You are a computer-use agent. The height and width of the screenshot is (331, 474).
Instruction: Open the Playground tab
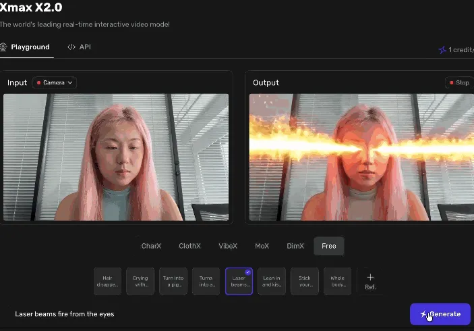[x=26, y=47]
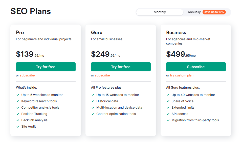Open the try custom plan link
The image size is (243, 142).
click(x=182, y=75)
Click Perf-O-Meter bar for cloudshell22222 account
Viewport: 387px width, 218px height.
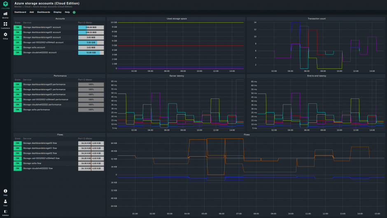tap(91, 53)
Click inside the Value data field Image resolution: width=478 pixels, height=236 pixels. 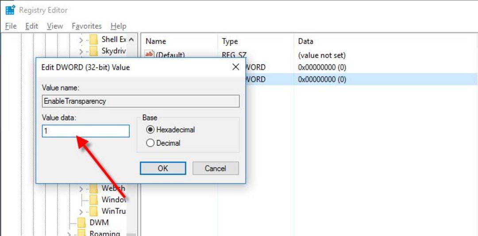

========================================================================

*PROBLEM TO WORK ON*: Copy every one of these rows over without changing them, and omit the pictures from your answer.

*TASK SOLUTION*:
You are a computer-use agent. The height and width of the screenshot is (331, 474).
Instruction: Open the Playground tab
[x=26, y=47]
Open the try custom plan link
The image size is (243, 142).
click(x=182, y=75)
Click Perf-O-Meter bar for cloudshell22222 account
Viewport: 387px width, 218px height.
tap(91, 53)
Click inside the Value data field Image resolution: width=478 pixels, height=236 pixels. 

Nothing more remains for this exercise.